Algérie - Abou'l Hadjjadj Youçof

Biographie d'Abou'l Hadjjadj Youçof



Abou'l Hadjjadj Youçof Ben Omar El-ANFACY
Voici comment s'exprime Ibn Khatib El-Qocentiny (de Constantine).en parlant de ce personnage : « Ce professeur accompli, vertueux et pieux, remplissait les fonctions d'imam à la mosquée El-Qarouiyin à Fez . Il priait assidûment dans ce temple entre la prière du coucher du soleil et celle du soir. On lui doit une quantité de ouird (Prières qu'on récite quotidiennement). Il enseignait la science et le soufisme. Il mourut en l'année 761 (inc. 23 novembre 1359), âgé de cent ans. Après qu'on eut fait sur son corps la prière solennelle du vendredi (à midi), le cortège se mit en marche et ne put arriver au cimetière que vers le coucher du soleil, tant la foule était nombreuse et compacte. .
« Son fils, le vertueux jeune homme, le savant, l'ami de Dieu, Abou'r-Rabi' Soleïman (1), qui lui succéda, avait fait ses études à l'Académie royale de Fez. Il fit plusieurs miracles. C'était un des plus grands saints et un thaumaturge. N'ayant pas voulu accepter les fonctions d'imam pour lesquelles il éprouvait une certaine aversion, il se consacra entièrement à lui même. Plusieurs de ses amis — et j'étais de ce nombre — le blâmèrent à cause de son refus; or, pendant que je causais de cela avec quelques-uns de mes amis, je vis venir un étudiant qui tenait un volume à la main. « Qu'est ceci ? lui dis-je. — C'est un livre intitulé : La bonne étoile ou Histoire du sultan Abou Said (2), me répondit-il. » Je le pris, et le premier passage qui tue tomba sous les yeux fut celui-ci : Cette année-là, un tel — on donnait son nom (3) — se démit des fonctions d'imam de la mosquée El-Qarouiyin, dans les circonstances suivantes : Un homme qui avait prié sous sa présidence, lui ayant dit : « Je t'ai ,entendu prononcer le mim (m) d’es salamou aleikoum (le salut soit sur vous) avec un tanouin », il lui répondit : « Je n'ai prononcé es-salamou aleïkoum qu'avec un seul dhamma sur le mim. » Puis il se tourna vers les assistants et s'écria : « Vous m'êtes tous témoins que je me démets des fonctions d'imam. » Alors le cheikh, le célèbre saint Abou Moharnmed El-Fechtaly dit à l'imam démissionnaire : « Tu nous a honorés, que Dieu t'honore ! »

+ + +

Consigne 1:
Recopiez à l'identique les lignes des enregistrements, depuis celle qui contient « The height and width of the screenshot is (720, 1280). How » jusqu'à celle qui contient « (x=1169, y=180) », ces deux lignes comprises.

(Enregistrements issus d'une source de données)
+ + +

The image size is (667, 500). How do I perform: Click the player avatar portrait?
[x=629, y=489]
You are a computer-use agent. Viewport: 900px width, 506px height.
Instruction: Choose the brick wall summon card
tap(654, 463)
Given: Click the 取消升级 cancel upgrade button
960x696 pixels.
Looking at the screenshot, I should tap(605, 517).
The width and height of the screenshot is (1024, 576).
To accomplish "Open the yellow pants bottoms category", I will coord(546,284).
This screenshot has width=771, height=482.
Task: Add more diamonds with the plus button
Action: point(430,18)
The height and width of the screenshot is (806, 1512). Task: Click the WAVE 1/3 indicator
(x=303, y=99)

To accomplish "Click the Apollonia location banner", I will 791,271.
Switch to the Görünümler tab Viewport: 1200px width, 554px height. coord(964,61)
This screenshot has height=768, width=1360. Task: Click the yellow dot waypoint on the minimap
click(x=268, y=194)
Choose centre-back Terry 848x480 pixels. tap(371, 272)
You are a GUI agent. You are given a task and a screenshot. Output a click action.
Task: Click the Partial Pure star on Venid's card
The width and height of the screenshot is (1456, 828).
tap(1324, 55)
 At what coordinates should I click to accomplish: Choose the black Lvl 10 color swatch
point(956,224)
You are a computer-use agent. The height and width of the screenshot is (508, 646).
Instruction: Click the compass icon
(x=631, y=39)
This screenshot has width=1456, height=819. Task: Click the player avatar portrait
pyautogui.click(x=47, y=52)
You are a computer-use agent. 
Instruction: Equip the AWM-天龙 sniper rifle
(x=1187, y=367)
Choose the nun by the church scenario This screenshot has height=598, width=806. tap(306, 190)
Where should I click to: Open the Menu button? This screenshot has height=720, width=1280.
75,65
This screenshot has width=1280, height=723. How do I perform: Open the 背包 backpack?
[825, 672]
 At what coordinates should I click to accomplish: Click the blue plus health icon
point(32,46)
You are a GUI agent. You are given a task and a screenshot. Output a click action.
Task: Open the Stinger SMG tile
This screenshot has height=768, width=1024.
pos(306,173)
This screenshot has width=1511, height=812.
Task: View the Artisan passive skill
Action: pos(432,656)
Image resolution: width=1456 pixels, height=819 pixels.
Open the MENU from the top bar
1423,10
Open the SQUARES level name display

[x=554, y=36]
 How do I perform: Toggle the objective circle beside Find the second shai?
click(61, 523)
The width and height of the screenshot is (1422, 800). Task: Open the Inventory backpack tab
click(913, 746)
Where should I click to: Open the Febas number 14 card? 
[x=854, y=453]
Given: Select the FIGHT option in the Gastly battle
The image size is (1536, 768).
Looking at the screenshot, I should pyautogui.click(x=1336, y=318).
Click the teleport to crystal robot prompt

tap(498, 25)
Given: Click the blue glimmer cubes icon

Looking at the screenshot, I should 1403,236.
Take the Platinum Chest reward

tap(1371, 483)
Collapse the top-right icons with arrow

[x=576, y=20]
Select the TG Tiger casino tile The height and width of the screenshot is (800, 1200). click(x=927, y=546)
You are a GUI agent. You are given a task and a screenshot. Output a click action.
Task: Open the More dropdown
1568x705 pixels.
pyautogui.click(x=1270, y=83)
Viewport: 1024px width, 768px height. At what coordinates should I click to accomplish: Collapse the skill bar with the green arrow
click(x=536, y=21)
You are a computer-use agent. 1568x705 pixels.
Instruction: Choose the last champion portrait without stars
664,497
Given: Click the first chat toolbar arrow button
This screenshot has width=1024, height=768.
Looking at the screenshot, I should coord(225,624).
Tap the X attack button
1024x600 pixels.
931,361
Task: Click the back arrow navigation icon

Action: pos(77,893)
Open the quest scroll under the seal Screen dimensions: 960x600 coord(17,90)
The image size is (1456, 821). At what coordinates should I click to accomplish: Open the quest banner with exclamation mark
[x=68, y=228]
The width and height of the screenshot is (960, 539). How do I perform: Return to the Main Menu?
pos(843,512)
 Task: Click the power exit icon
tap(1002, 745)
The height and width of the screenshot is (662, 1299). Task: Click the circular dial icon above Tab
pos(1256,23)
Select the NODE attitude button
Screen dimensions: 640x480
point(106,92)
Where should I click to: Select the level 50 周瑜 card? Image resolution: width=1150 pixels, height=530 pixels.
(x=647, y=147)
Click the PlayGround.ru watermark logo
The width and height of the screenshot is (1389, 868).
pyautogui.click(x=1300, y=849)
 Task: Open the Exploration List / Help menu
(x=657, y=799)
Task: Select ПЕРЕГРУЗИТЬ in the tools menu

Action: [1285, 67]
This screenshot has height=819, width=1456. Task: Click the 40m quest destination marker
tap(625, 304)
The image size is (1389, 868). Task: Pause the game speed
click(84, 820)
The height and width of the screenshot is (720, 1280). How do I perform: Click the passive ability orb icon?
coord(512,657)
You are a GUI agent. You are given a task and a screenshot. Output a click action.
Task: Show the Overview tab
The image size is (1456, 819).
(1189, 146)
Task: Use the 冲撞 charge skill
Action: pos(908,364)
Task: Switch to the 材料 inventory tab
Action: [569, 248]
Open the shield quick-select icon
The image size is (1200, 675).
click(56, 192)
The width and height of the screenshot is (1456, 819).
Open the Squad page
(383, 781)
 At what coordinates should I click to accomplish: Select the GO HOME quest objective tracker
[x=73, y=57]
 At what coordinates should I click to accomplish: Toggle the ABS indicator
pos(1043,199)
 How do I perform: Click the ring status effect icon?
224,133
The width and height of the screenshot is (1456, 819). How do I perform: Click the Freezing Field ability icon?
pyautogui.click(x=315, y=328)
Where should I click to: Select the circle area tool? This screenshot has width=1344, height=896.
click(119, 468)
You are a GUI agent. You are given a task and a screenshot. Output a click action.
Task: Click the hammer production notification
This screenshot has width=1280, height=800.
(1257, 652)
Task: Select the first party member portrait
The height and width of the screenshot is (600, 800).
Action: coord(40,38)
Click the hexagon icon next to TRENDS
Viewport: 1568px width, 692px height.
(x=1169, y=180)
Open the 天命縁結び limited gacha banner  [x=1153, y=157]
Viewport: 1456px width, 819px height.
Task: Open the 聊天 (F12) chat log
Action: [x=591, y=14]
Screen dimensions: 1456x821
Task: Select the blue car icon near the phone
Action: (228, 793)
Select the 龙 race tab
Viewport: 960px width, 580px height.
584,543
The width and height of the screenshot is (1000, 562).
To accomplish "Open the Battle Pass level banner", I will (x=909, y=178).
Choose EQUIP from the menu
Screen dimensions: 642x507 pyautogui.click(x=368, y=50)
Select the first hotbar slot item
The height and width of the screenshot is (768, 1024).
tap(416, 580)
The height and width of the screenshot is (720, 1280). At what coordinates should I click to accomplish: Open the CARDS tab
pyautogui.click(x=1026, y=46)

+ + +

Consigne 2:
Traduisez en anglais cette phrase de la biographie d'Abou'l Hadjjadj Youçof : « Il priait assidûment dans ce temple entre la prière du coucher du soleil et celle du soir. »

Réponse attendue 1:
The height and width of the screenshot is (720, 1280). How do I perform: Click the passive ability orb icon?
coord(512,657)
You are a GUI agent. You are given a task and a screenshot. Output a click action.
Task: Show the Overview tab
The image size is (1456, 819).
(1189, 146)
Task: Use the 冲撞 charge skill
Action: pos(908,364)
Task: Switch to the 材料 inventory tab
Action: [569, 248]
Open the shield quick-select icon
The image size is (1200, 675).
click(56, 192)
The width and height of the screenshot is (1456, 819).
Open the Squad page
(383, 781)
 At what coordinates should I click to accomplish: Select the GO HOME quest objective tracker
[x=73, y=57]
 At what coordinates should I click to accomplish: Toggle the ABS indicator
pos(1043,199)
 How do I perform: Click the ring status effect icon?
224,133
The width and height of the screenshot is (1456, 819). How do I perform: Click the Freezing Field ability icon?
pyautogui.click(x=315, y=328)
Where should I click to: Select the circle area tool? This screenshot has width=1344, height=896.
click(119, 468)
You are a GUI agent. You are given a task and a screenshot. Output a click action.
Task: Click the hammer production notification
This screenshot has width=1280, height=800.
(1257, 652)
Task: Select the first party member portrait
The height and width of the screenshot is (600, 800).
Action: coord(40,38)
Click the hexagon icon next to TRENDS
Viewport: 1568px width, 692px height.
(x=1169, y=180)

Réponse attendue 2:
He prayed diligently in this temple between the sunset prayer and the evening prayer.